CON RELACION A LA CASACION 1569-2018-Lima
a. Procede la Rescisión de la Adenda del Contrato de Locación de Servicios
Profesionales de fecha ocho de marzo del dos mil uno, por existir lesión como
consecuencia de la desproporción en las prestaciones.
La rescisión de la Adenda del Contrato de Locación de Servicios Profesionales, firmada el 8 de
marzo de 2013, puede ser válida si se demuestra que existe una lesión debido a la
desproporción en las prestaciones. En el caso en cuestión, se sostiene que el demandante,
Atilano Jesús Bonifaz Rincón, se encontraba en una situación de necesidad extrema y que la
desproporción entre lo que se ofrecía y lo que se recibía era considerable, superando el 66%
(en este caso, alcanzando el 72.97%).
Bonifaz Rincón argumentó que firmó la adenda en condiciones desfavorables, lo que motivó su
solicitud de rescisión del contrato. La Corte tuvo que analizar si realmente había una
desproporción significativa que justificara la rescisión y si la situación de necesidad del
demandante era suficiente para respaldar su reclamo.
b) Existió estado de necesidad apremiante del accionante que lo obligó a suscribir la adenda
cuestionada.
Creo que la existencia de un estado de necesidad urgente por parte del demandante, Atilano
Jesús Bonifaz Rincón, es un aspecto crucial en la evaluación de la rescisión de la adenda del
contrato. El documento señala que, al momento de firmar la adenda el 8 de marzo de 2013, el
demandante padecía varias afecciones de salud, como gonartrosis bilateral, hipertrofia
prostática y litiasis vesicular múltiple, lo que pudo haber influido en su estado de necesidad.
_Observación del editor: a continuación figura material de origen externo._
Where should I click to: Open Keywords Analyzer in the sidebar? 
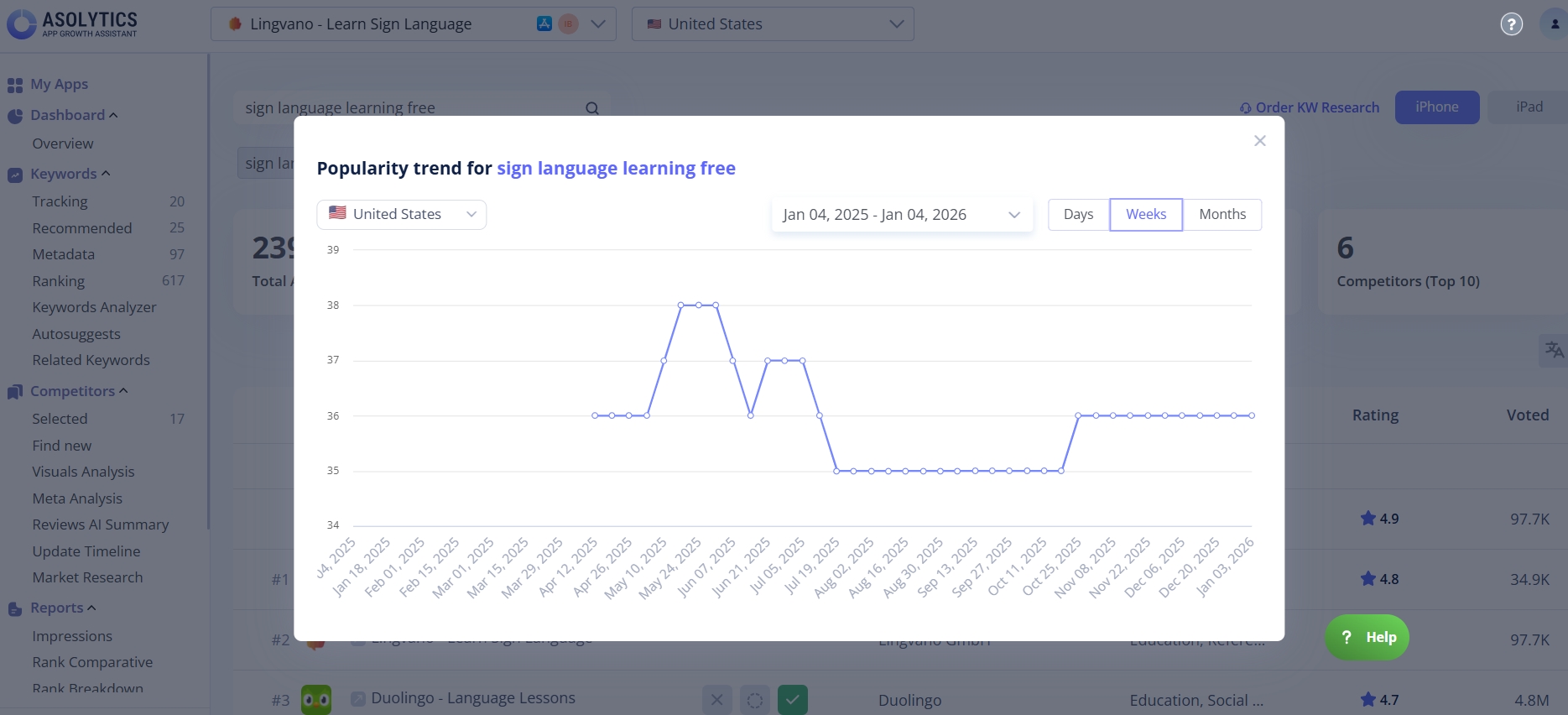click(x=94, y=307)
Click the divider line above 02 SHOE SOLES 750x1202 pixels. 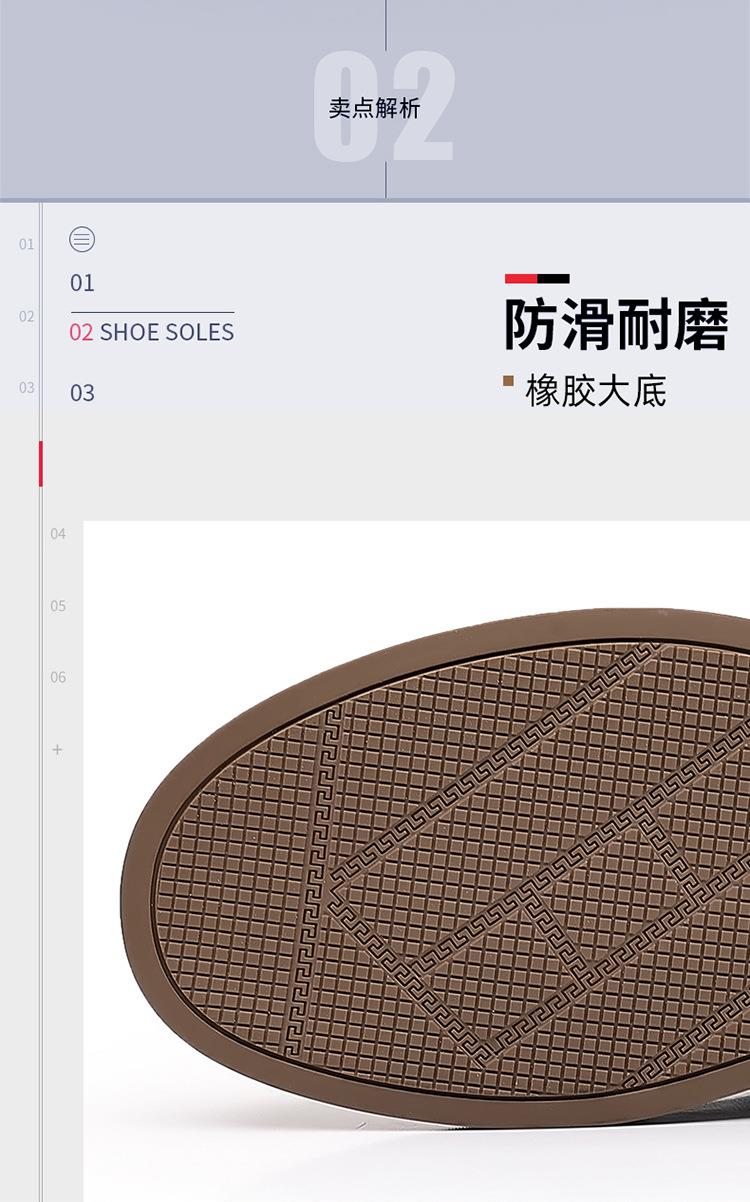152,313

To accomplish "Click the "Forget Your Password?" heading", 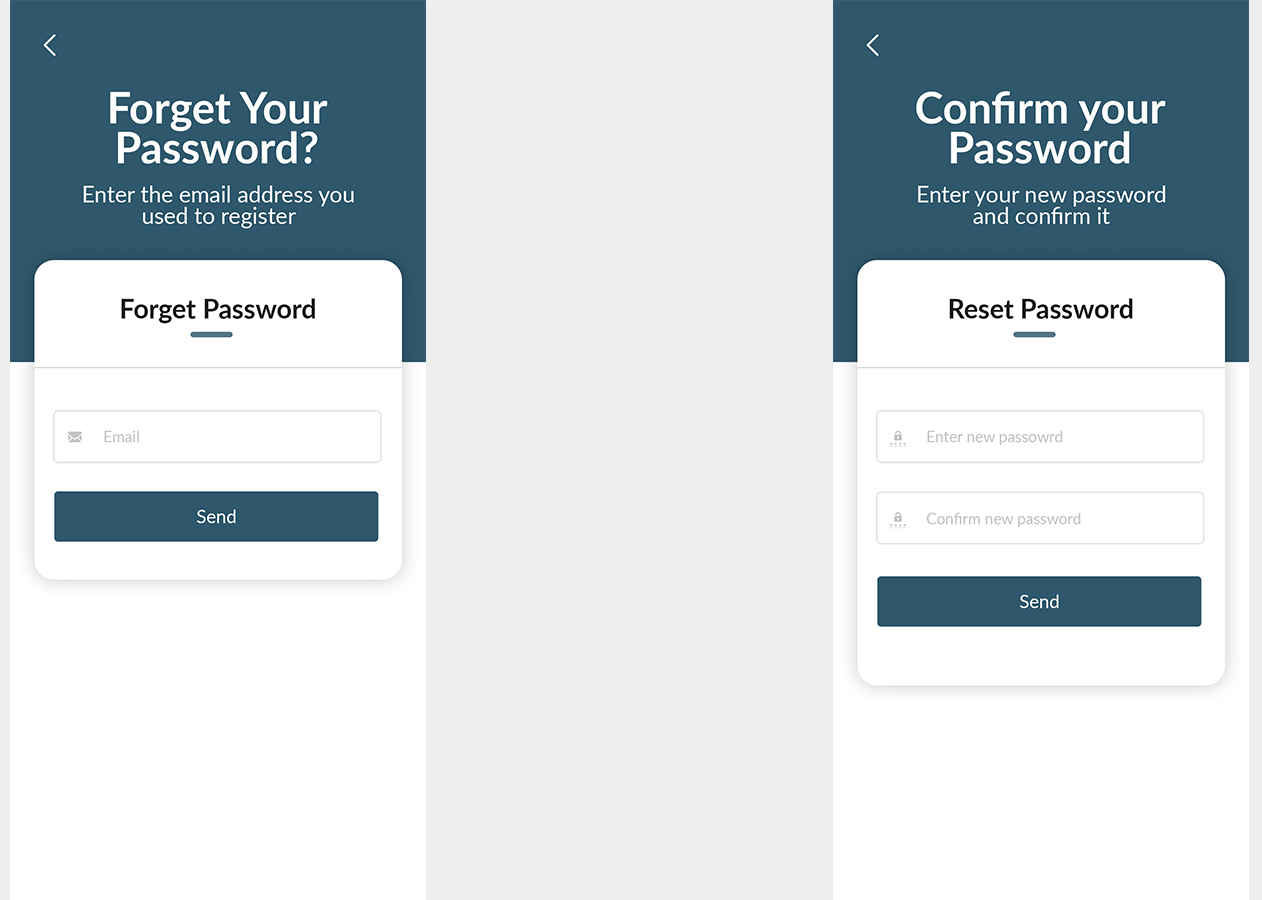I will click(x=218, y=128).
No obstante, la Corte también consideró si este estado de necesidad realmente lo situaba en
una posición de desventaja frente a la otra parte. Se argumentó que el demandante no se
encontraba en una situación de inferioridad, dado que participó activamente en la negociación
y era consciente de su situación, incluso redactando la adenda que ahora impugna. Esto
sugiere que, a pesar de sus problemas de salud, el demandante no actuó bajo coerción ni en
un estado de vulnerabilidad que justificara la rescisión de la adenda.
c) Corresponde la declaración de plena validez de la Cláusula Cuarta inciso b) del Contrato de
Locación de Servicios Profesionales del diecinueve de octubre del dos mil doce.
Considero que la declaración de plena validez de la Cláusula Cuarta inciso b) del Contrato de
Locación de Servicios Profesionales, fechado el 19 de octubre de 2012, es un punto central en
la demanda de rescisión presentada por Atilano Jesús Bonifaz Rincón. El demandante solicitó
que se restableciera la vigencia de esta cláusula, argumentando que la adenda firmada el 8 de
marzo de 2013 era perjudicial y que había una desproporción en las prestaciones.
La Corte tuvo que analizar si la cláusula era válida y si la adenda que la modificó afectaba dicha
validez. Se concluyó que la adenda solo alteró ciertos elementos del contrato original, sin
invalidar la cláusula en sí. Por lo tanto, si se determina que la adenda es rescatable por lesión,
esto no implica necesariamente que la cláusula original pierda su validez.
d) Se amparar la rescisión de la pretensión principal, procede el pago de la suma de $
405,000.00 (cuatrocientos cinco mil y 00/100 dólares americanos) por concepto de
honorarios de éxito.
Si se acepta la rescisión de la solicitud principal, es decir, si se declara válida la petición de
rescisión de la adenda del contrato, podría proceder el pago de $405,000.00 (cuatrocientos
cinco mil dólares americanos) por concepto de honorarios de éxito. Esta suma representa el
saldo adeudado que el demandante, Atilano Jesús Bonifaz Rincón, reclama en su demanda.
La Corte deberá analizar si la rescisión de la adenda significa que el demandado debe cumplir
con las obligaciones establecidas en el contrato original, incluyendo el pago de los honorarios
acordados. Si se concluye que la adenda es nula y que el contrato original permanece en vigor,
el demandado estaría obligado a abonar la cantidad mencionada, ya que está relacionada con
los servicios prestados por el demandante bajo el contrato original.
En resumen, si la Corte respalda la rescisión de la adenda, se podría ordenar el pago de los
$405,000.00 por concepto de honorarios de éxito, dado que el demandante habría cumplido
con sus obligaciones bajo el contrato original y la adenda sería considerada inválida.